WDF major events – best performances
- World Ch'ship: Last 40: 2016
- World Masters: Last 144: 2015

PDC premier events – best performances
- World Matchplay: Last 40: 1996

= Darren Peetoom =

English darts player

Darren Peetoom (born 23 August 1969) is an English former professional darts player who competed in British Darts Organisation (BDO) events.
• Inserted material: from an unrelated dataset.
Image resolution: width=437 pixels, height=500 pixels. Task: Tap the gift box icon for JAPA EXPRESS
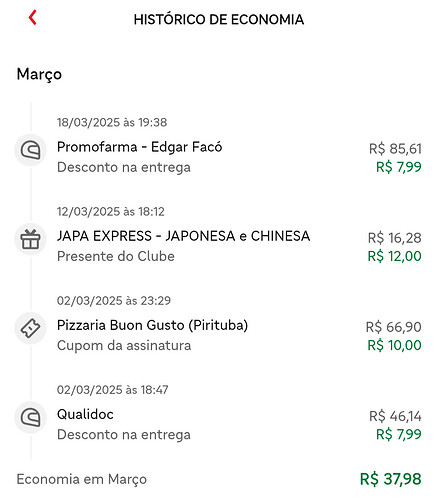(x=31, y=240)
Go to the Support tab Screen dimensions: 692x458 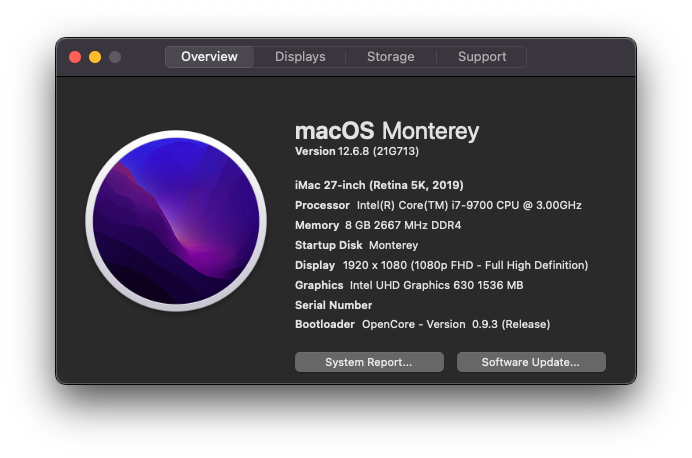point(482,56)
He qualified for the 2016 BDO World Darts Championship.

==Career==
Peetoom qualified for the 1996 World Matchplay, where he lost to Jerry Umberger in the first round.
He qualified for the 2016 BDO World Darts Championship through the Hull qualifiers before losing to Kostas Pantelidis 3–2 in the preliminary round.

==World Championship results==

===BDO===
- 2016: Preliminary round (lost to Kostas Pantelidis 2–3) (sets)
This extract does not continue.